PROBLEM TO WORK ON: Wherever a line in the data below holds "agent", copy that line.

DATA SHOWN:
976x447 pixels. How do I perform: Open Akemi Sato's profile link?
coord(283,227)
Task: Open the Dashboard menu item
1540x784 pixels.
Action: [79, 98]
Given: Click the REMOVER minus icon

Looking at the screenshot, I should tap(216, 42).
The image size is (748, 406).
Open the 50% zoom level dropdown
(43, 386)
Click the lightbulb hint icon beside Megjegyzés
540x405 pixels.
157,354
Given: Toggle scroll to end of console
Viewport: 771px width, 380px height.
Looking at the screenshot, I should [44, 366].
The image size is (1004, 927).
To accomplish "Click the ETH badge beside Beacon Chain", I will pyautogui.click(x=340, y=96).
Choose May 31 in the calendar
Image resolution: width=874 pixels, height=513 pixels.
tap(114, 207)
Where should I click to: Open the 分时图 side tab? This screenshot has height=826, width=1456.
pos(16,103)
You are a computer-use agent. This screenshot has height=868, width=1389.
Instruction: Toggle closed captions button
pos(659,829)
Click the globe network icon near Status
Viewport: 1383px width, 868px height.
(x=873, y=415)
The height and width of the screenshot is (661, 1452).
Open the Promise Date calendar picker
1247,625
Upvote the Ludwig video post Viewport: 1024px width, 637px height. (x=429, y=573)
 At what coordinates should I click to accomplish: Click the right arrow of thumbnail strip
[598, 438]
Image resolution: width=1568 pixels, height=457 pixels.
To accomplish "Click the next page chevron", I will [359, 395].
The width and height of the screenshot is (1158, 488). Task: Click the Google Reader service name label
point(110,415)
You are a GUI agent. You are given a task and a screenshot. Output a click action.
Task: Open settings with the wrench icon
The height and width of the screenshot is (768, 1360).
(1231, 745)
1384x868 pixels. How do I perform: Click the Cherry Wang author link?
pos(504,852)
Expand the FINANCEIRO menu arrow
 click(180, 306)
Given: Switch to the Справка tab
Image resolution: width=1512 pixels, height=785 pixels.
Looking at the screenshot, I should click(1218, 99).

FINISHED TASK:
You are a computer-use agent. This screenshot has height=868, width=1389.
You are a GUI agent. You are given a task and a screenshot. Output a click action.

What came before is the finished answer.